AUFGABE:
Gib aus dem unten stehenden Textausschnitt zur Prozessfähigkeit alles von „Achtung: Diese einfachen“ bis hinunter zu „so einfach angeben.“ wortgetreu wieder.

TEXTAUSSCHNITT:
-------------------------

Achtung: Diese einfachen Abschätzungen gelten nur und ausschließlich für zentrierte Prozess (Cpk=Cp bzw. Mittelwert des Prozesses = Mitte der Toleranz). Wenn Du als Fähigkeitskennzahl den Cpk-Wert nimmst und einen nicht-zentrierten Prozess hast, lässt sich das nicht mehr so einfach angeben.
Die Stichprobengröße wird erst dann interessant, wenn Du den Zufallsstreubereich des Fähigkeits-Indexes mit berücksichtigst. Spätestens da ist dann auch Schluss mit einfachen Berechnungen, weil die Formeln schön knusprig sind (s. z. B. Engineering Statistics Handbook, What is process capability?, „Confidence Limits For Capability Indices“).

-------------------------

(Zeilen aus einer Datenquelle)
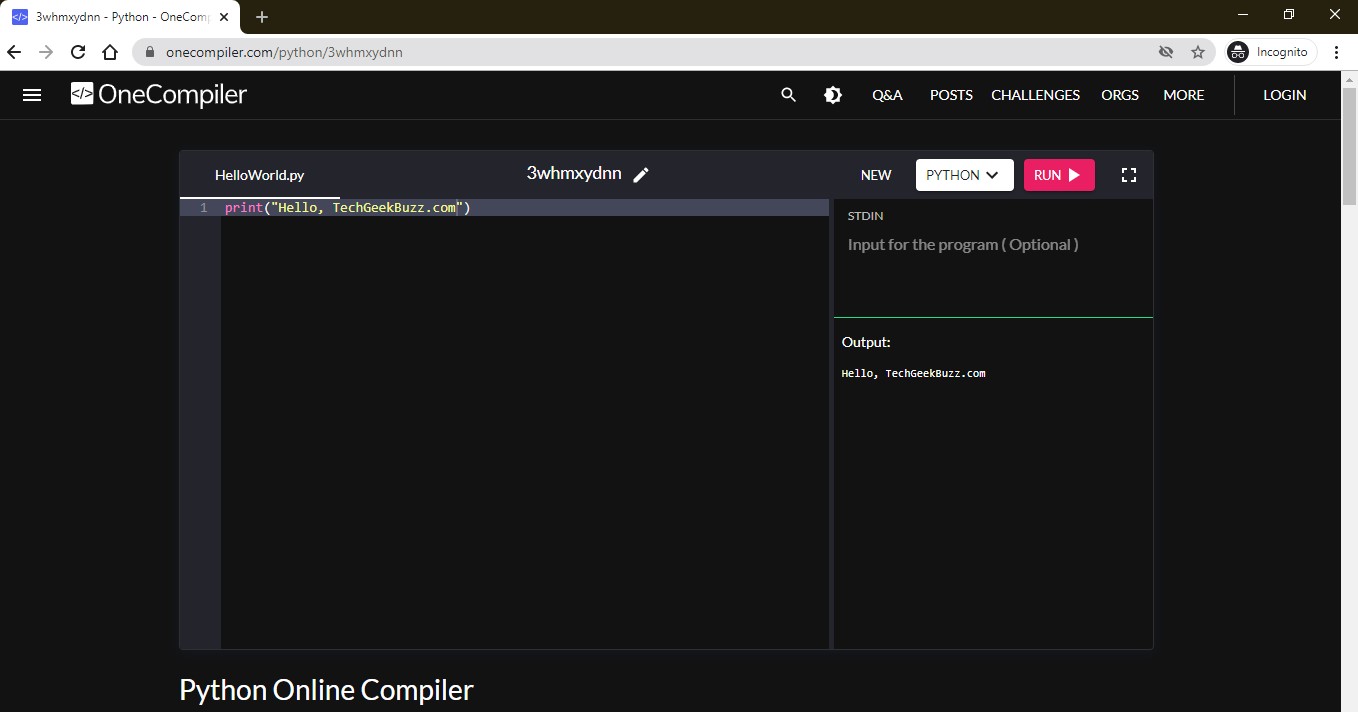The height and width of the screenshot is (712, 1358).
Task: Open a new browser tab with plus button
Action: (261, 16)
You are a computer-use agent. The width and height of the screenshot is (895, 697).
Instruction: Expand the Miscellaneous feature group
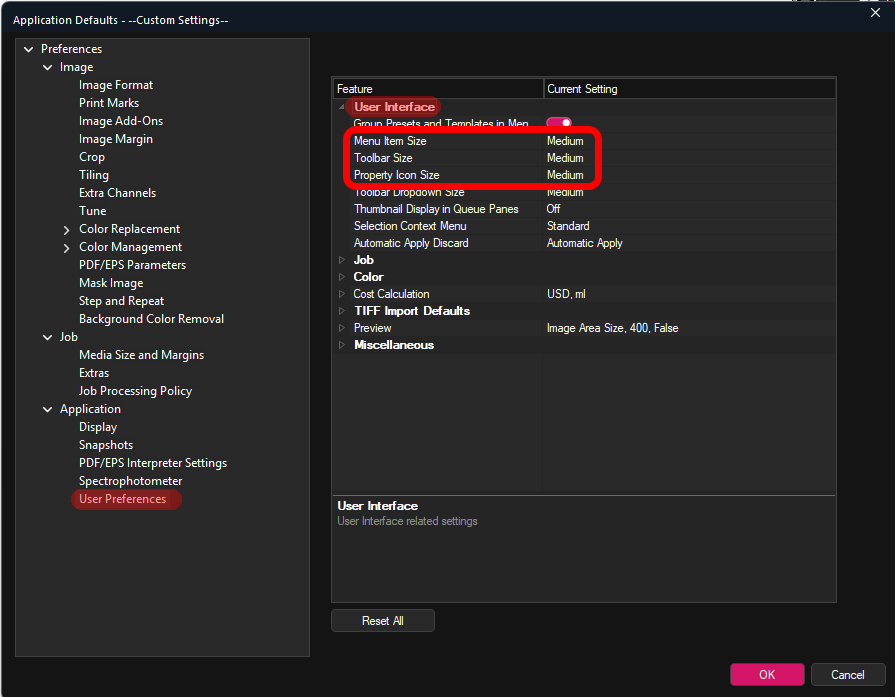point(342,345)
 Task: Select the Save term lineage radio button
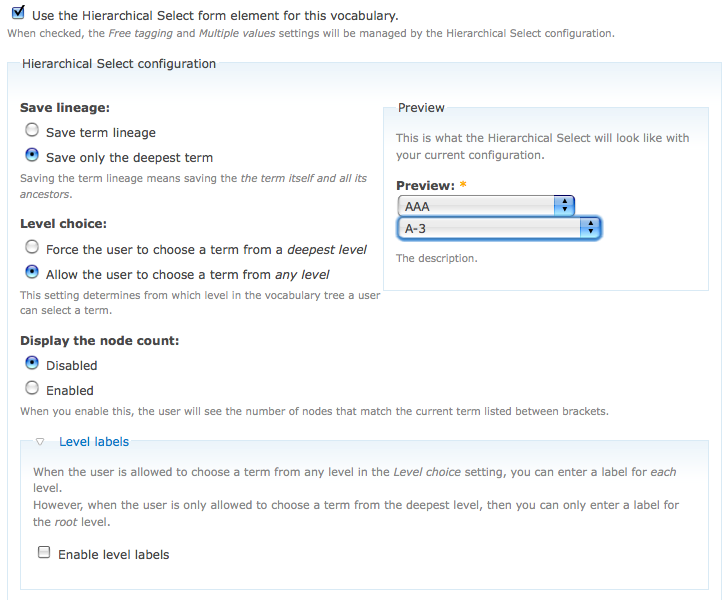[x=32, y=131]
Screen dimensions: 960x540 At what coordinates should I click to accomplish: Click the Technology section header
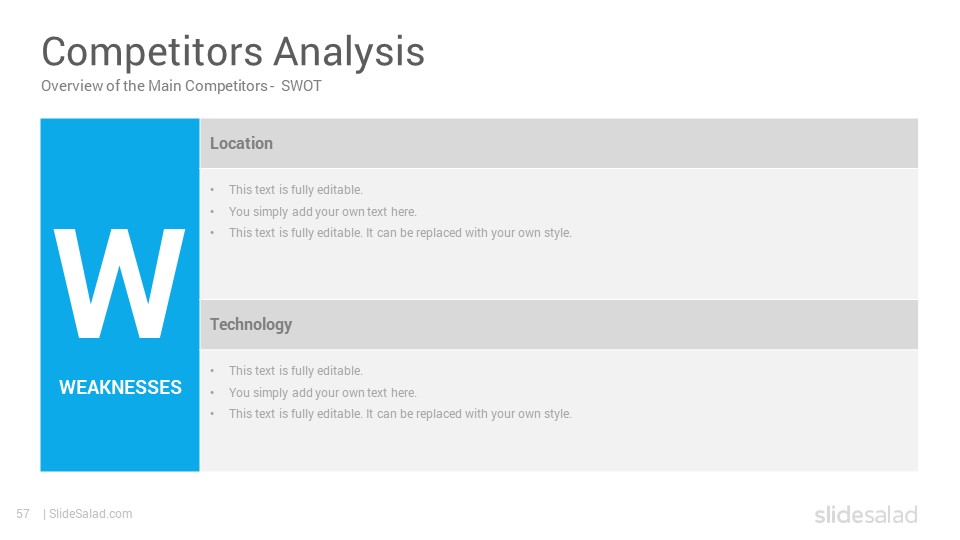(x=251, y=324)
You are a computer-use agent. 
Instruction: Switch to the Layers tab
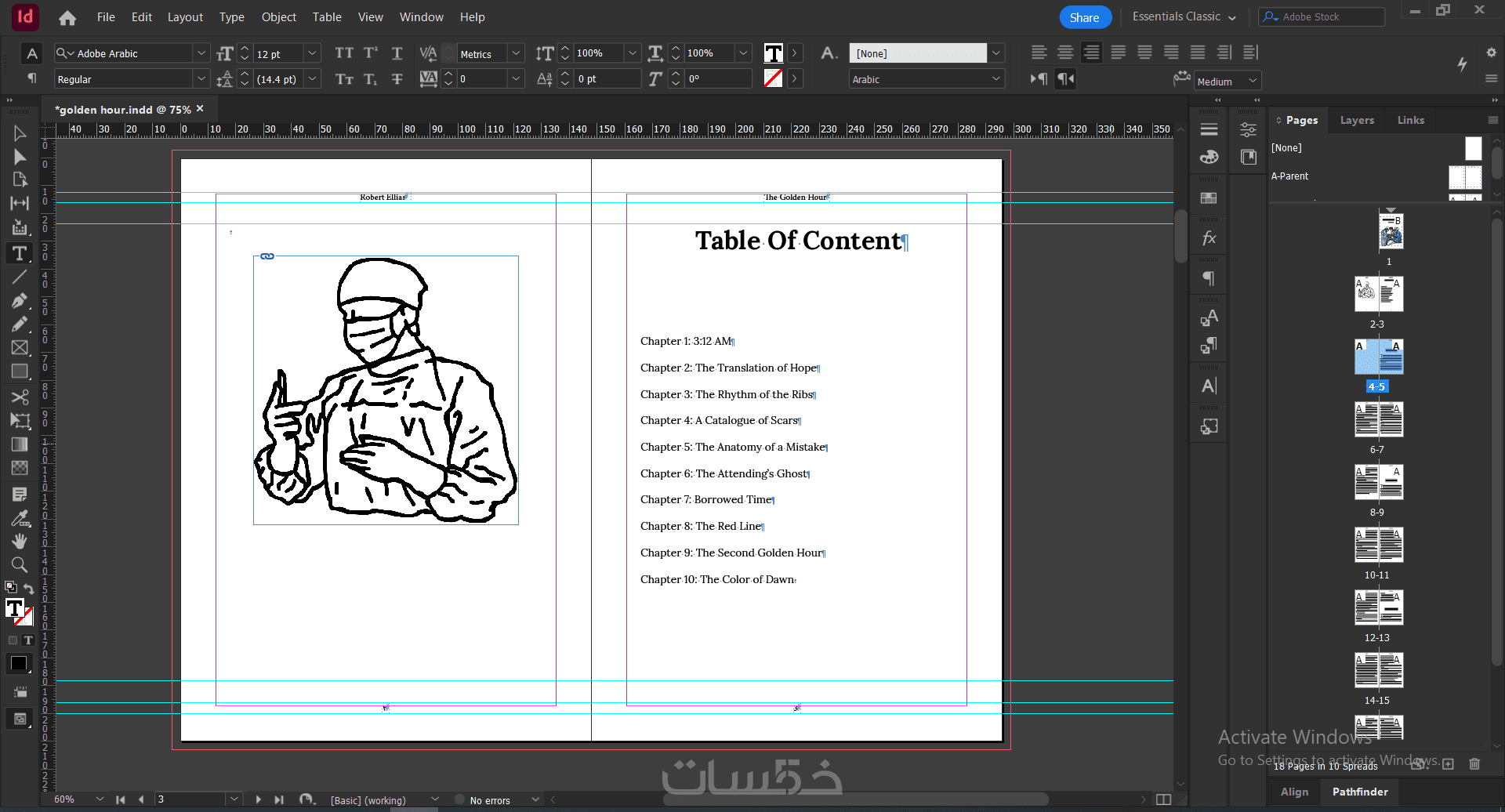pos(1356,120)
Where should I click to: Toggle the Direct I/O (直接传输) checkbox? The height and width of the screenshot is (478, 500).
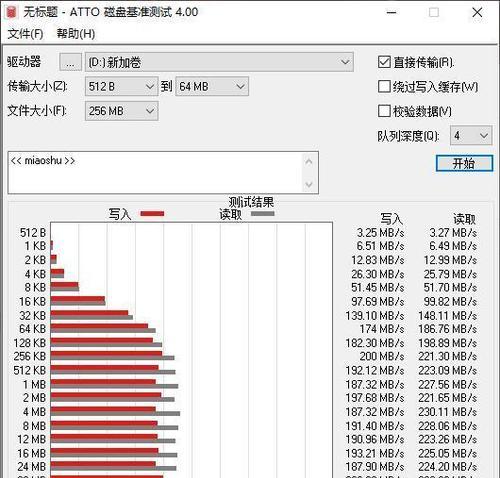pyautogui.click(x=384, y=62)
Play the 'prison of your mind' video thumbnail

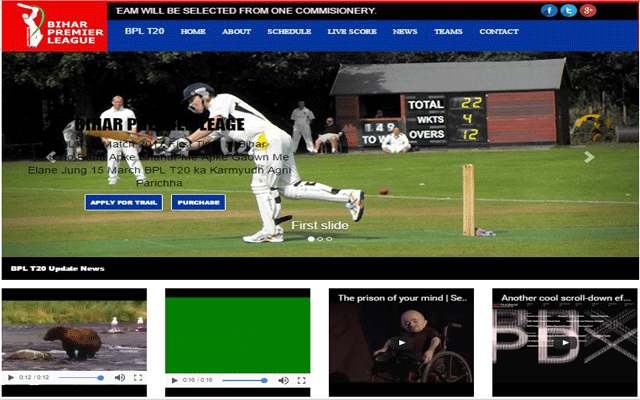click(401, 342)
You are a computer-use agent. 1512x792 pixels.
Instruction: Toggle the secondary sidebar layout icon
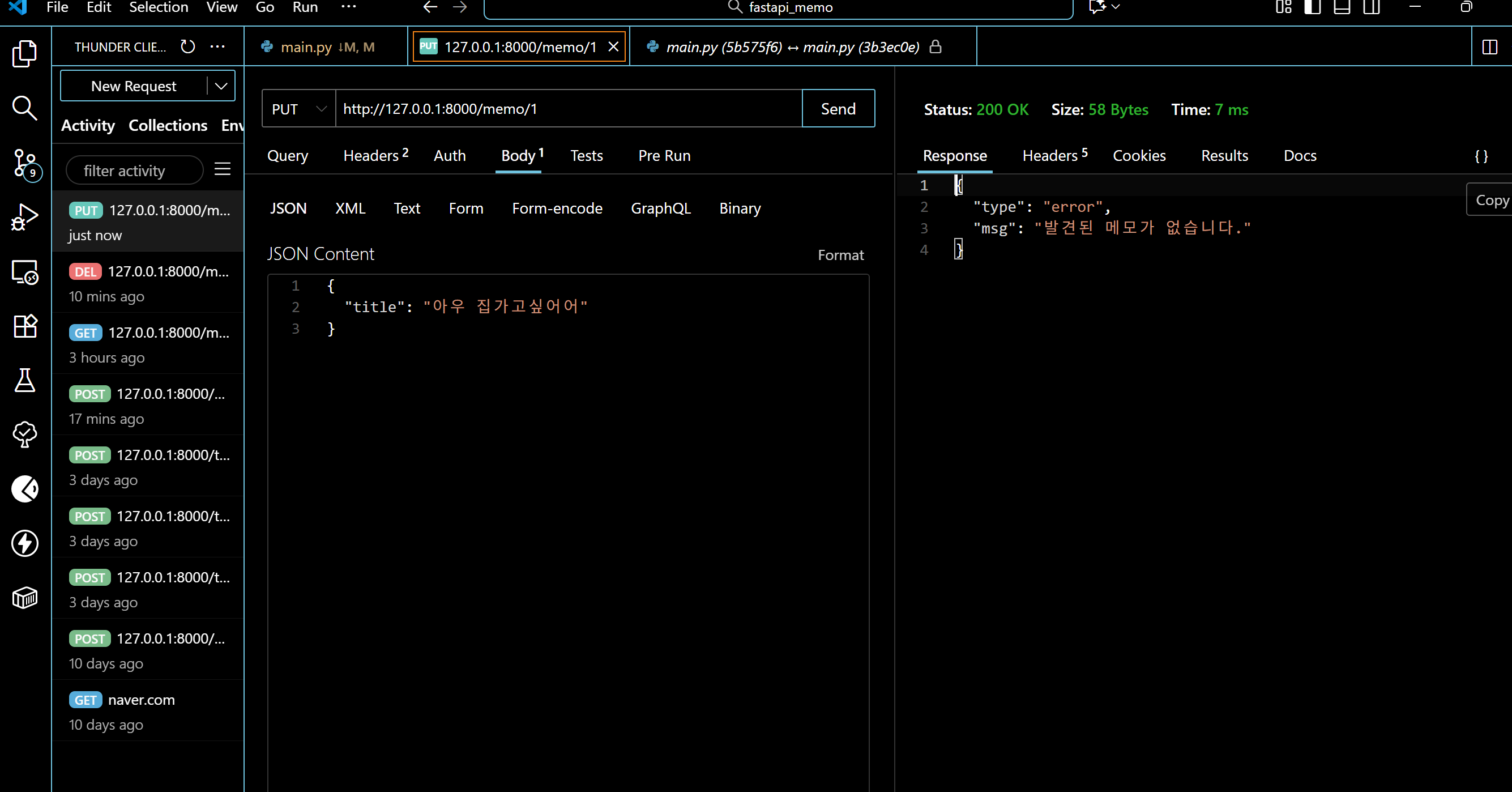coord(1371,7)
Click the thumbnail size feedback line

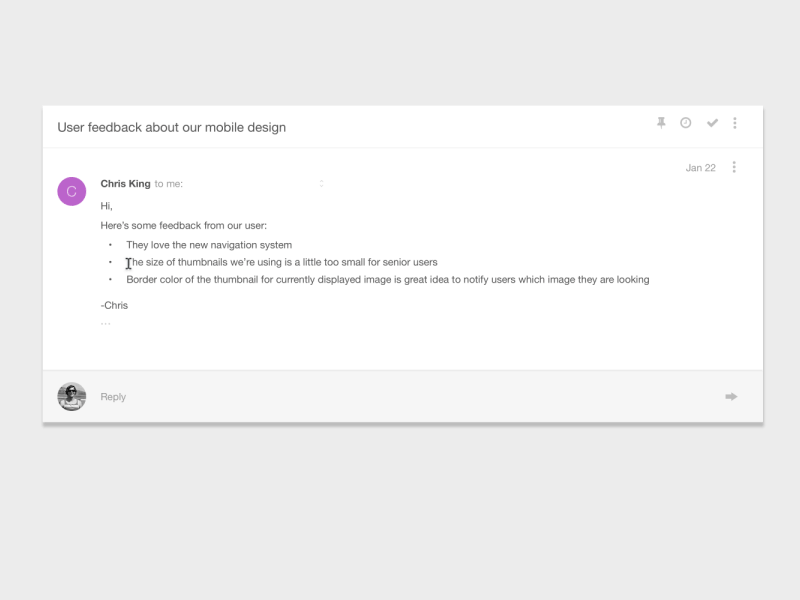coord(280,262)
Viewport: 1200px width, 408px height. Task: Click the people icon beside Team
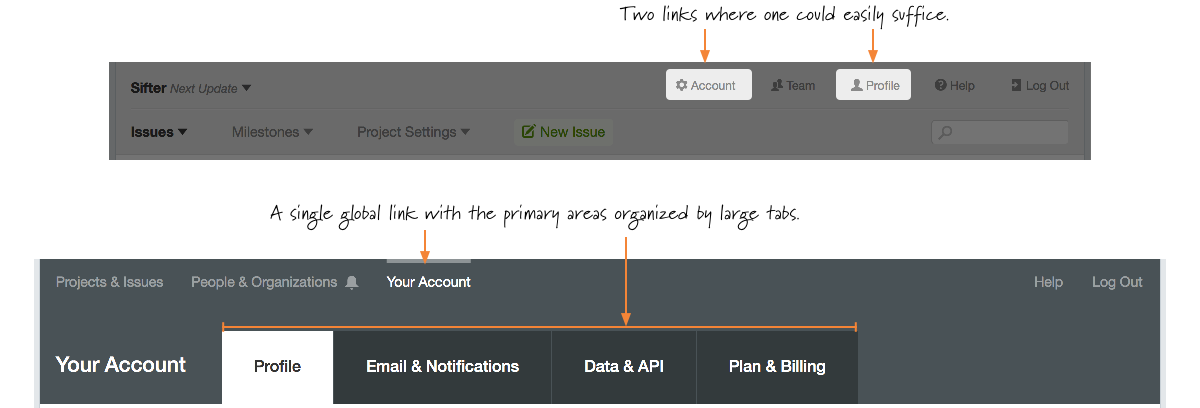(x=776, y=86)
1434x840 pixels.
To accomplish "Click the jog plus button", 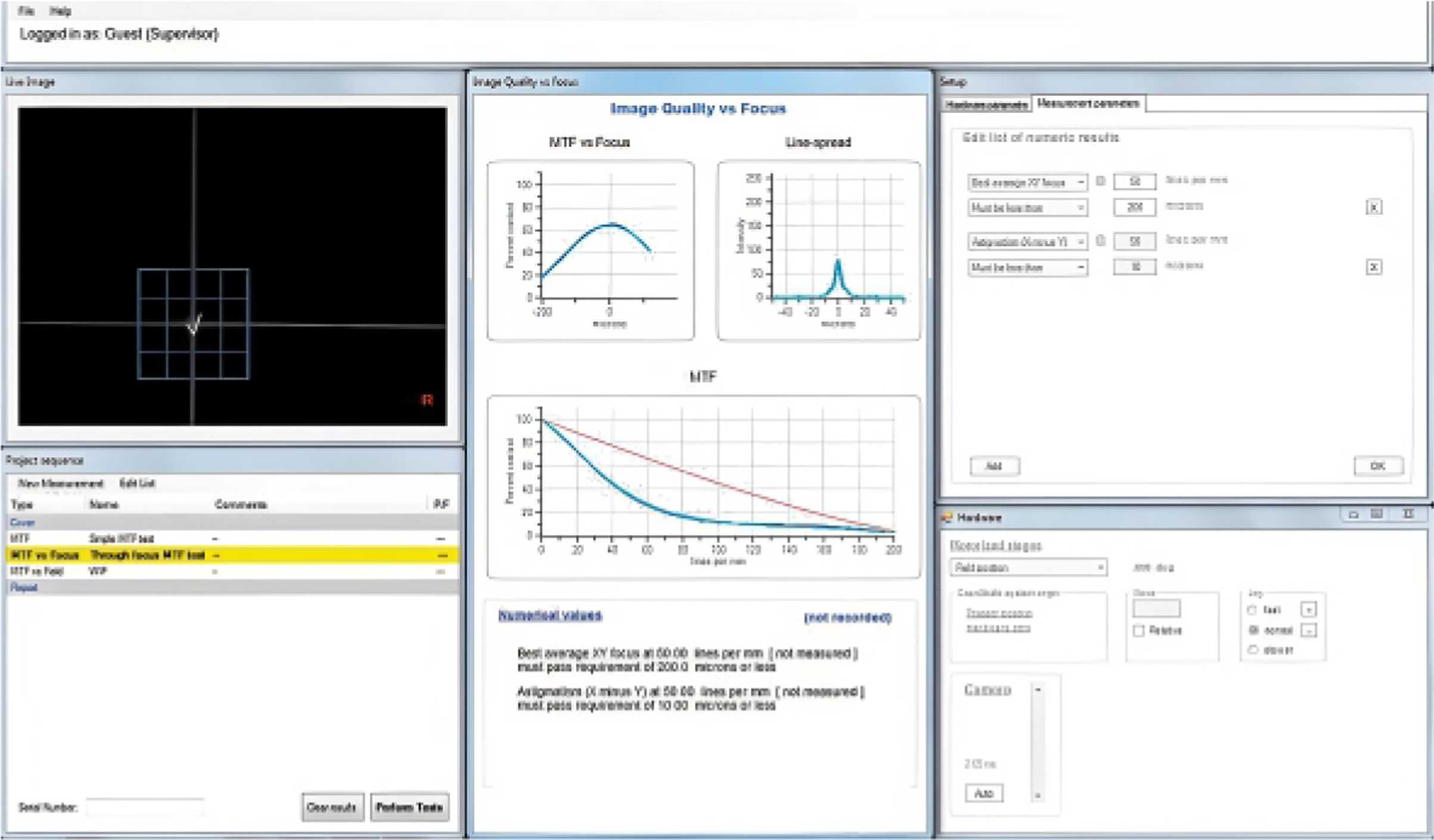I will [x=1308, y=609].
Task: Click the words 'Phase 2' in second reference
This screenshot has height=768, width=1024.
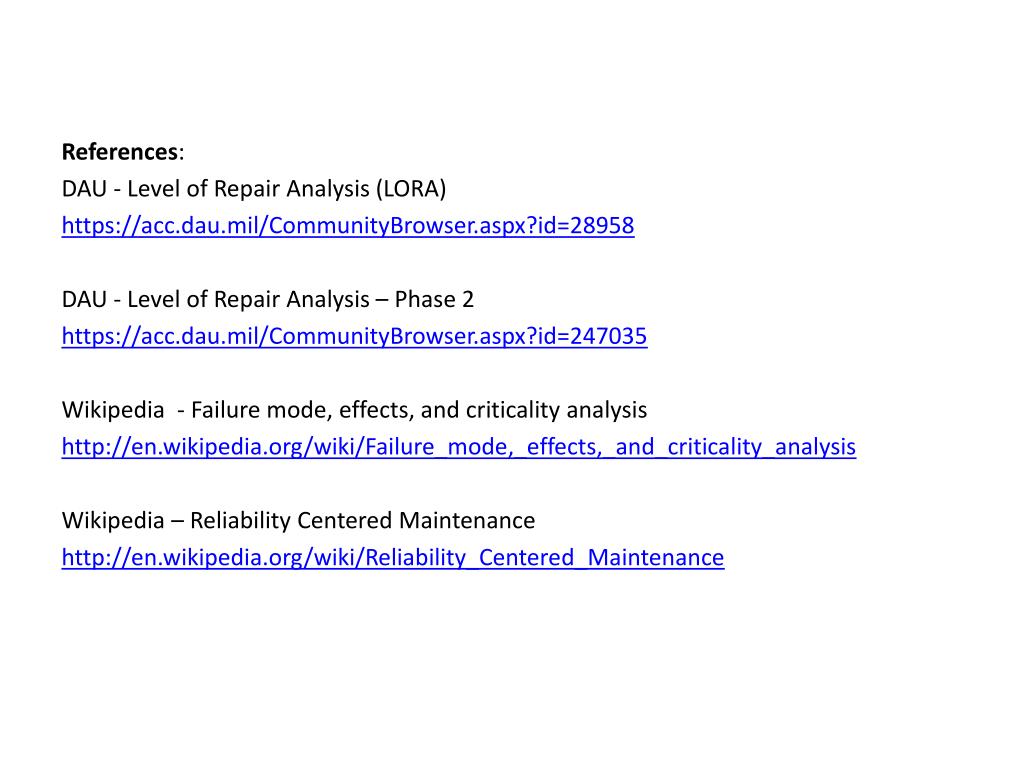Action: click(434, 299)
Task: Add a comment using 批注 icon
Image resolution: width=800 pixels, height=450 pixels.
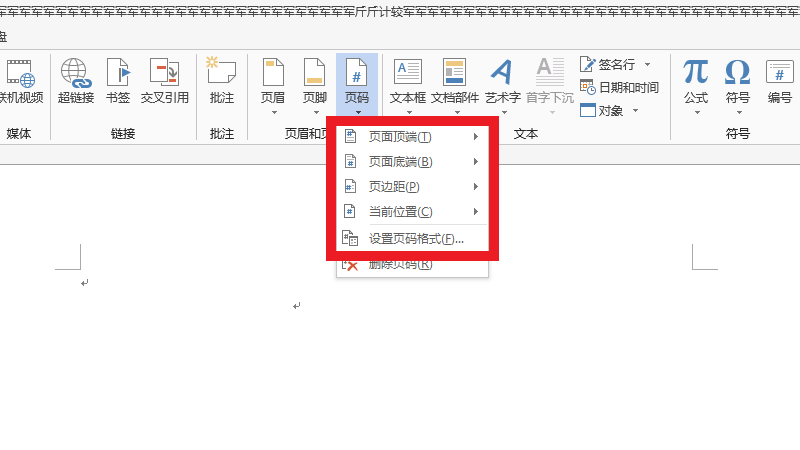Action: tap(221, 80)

-------------------------

LÖSUNG:
Achtung: Diese einfachen Abschätzungen gelten nur und ausschließlich für zentrierte Prozess (Cpk=Cp bzw. Mittelwert des Prozesses = Mitte der Toleranz). Wenn Du als Fähigkeitskennzahl den Cpk-Wert nimmst und einen nicht-zentrierten Prozess hast, lässt sich das nicht mehr so einfach angeben.